I was going over various youth ministries and came upon this one from the Boy Scouts. Does anyone here have any experience with this organization as far as this subgroup The national catholic committee on scouting? The city I live in is small with a population of 10,000 to 15,000. There really is not much in the way of activities for the youth except for the usual sports, which have little to do with Catholicism. If you are in a similar boat your ideas would be appreciated.

National Catholic Committee on Scouting®


Subscribing here to see if any further info comes about. I’m currently in my diocese lay ministry program, working on becoming a pastoral minister.
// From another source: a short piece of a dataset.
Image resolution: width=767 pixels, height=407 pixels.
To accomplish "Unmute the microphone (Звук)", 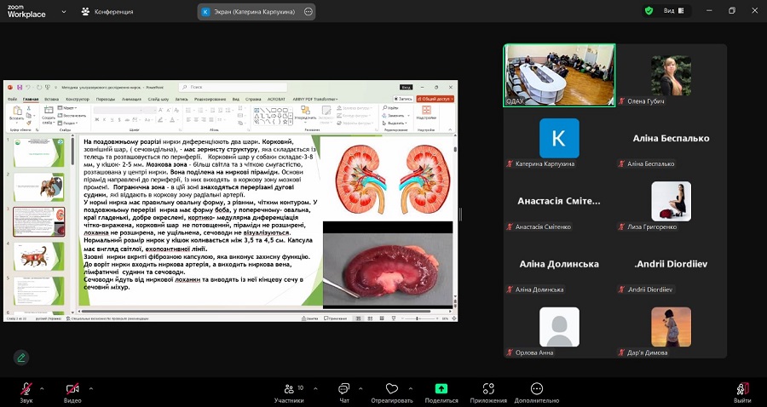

My pastor and I have been discussing different options, and where I can be used in the future. Youth ministry is big on his list, and mine, and it’s funny I came across this thread, as I’m highly interested in scouting, from a long time ago, and tying it in with my faith.
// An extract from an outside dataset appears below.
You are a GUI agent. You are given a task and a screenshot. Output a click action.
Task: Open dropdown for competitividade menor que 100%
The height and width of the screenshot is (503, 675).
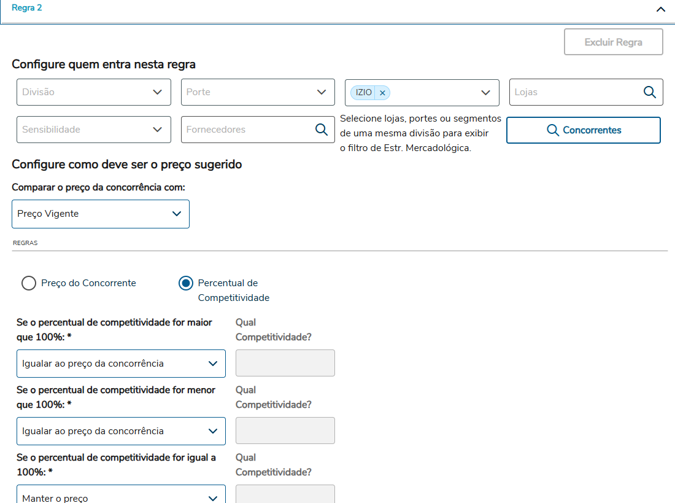pos(121,431)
Oh, and thanks for that link. :slight_smile:


The Catholic committee has created special awards for Scouting families that can be earned by all family members about the Rosary and saints.

I think it is a great way to get kids to learn more about the Faith.


My understanding is very limited, as we just got involved with cub scouting this year. But my impression is that Catholic scouting is not a group of its own, but an additional thing you can do in your boy scout troop. For example, my ds just became a Bear Scout. He got the bear scout manual, and with his den (?), he is going to be completing the projects/activities in the manual. As a catholic, he can also complete the Catholic Scouting activities and earn badges or emblems or something. Since our group is secular, ds wouldn’t do it with his den, but I’m thinking that it might be different if the group was a Catholic one. I’m still just figuring it out. Hopefully someone with experience will speak up.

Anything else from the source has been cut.